» **WORK REQUIRED**:
Output nothing except the lines from the one containing "You are a GUI" through the final line of the data, both included, typed exactly, minus the pictures.

» **TASK MATERIAL**:
*** Block opens ***

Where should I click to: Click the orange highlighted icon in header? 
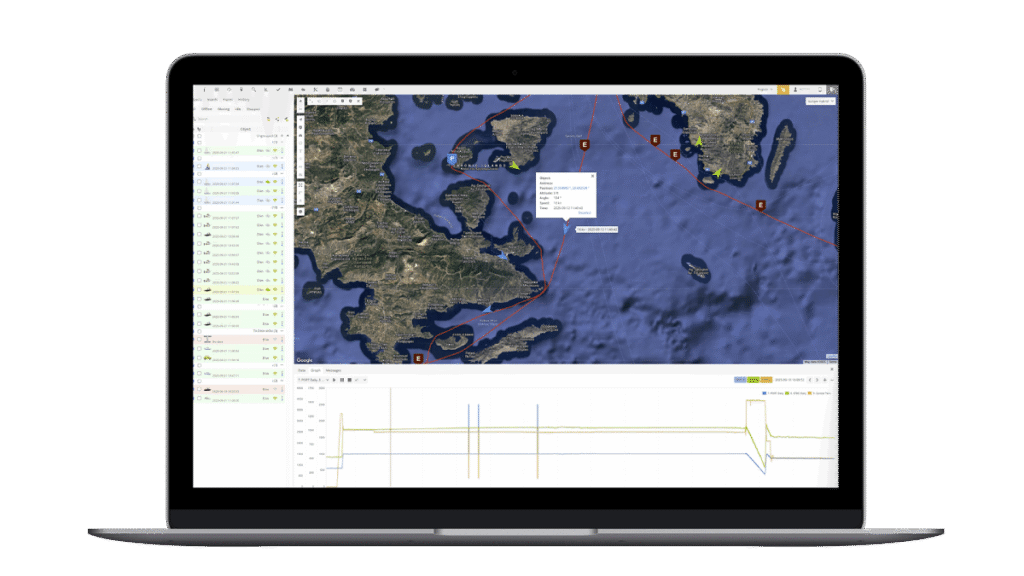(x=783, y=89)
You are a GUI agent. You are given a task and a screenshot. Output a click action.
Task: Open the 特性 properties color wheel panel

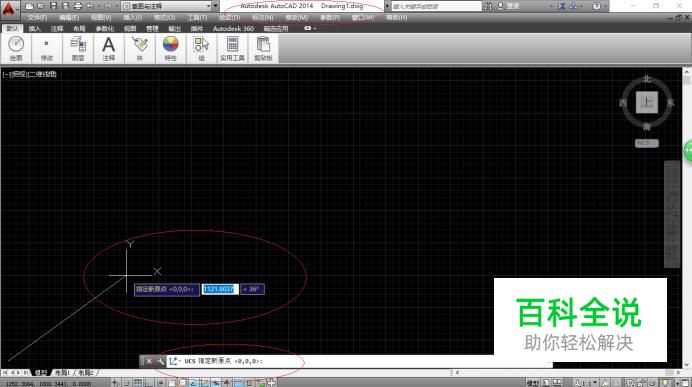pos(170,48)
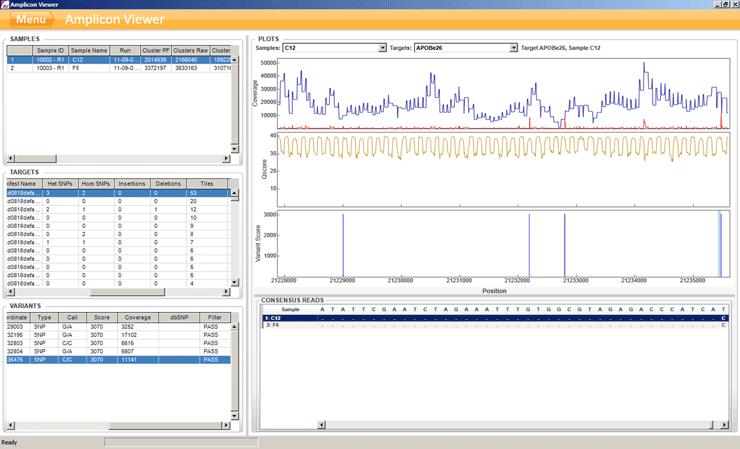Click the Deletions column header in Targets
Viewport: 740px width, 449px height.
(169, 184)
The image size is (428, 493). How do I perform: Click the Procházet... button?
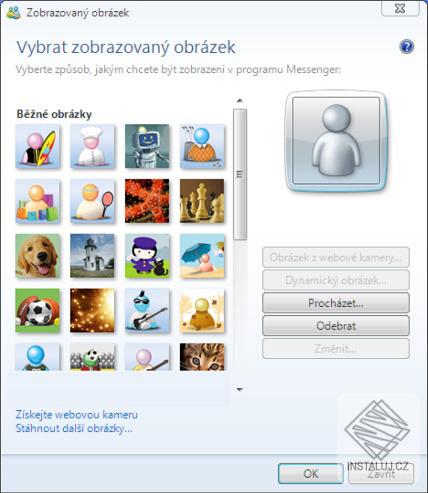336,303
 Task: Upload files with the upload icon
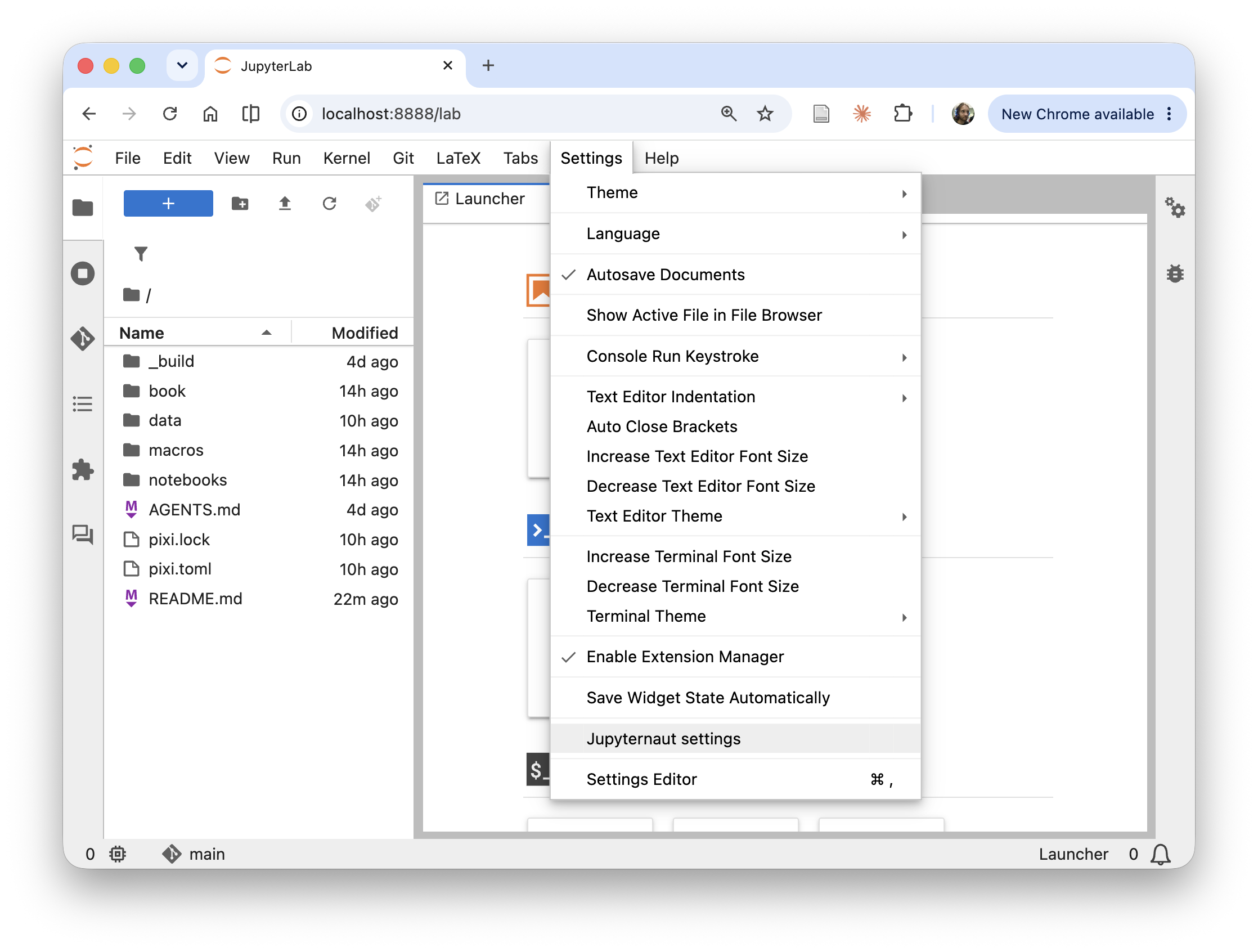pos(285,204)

*** Block closes ***

» **SOLUTION**:
You are a GUI agent. You are given a task and a screenshot. Output a click action.
Task: Open the 特性 properties color wheel panel

pos(170,48)
Click the Deletions column header in Targets
Viewport: 740px width, 449px height.
(169, 184)
The image size is (428, 493). How do I perform: Click the Procházet... button?
336,303
 Task: Upload files with the upload icon
pos(285,204)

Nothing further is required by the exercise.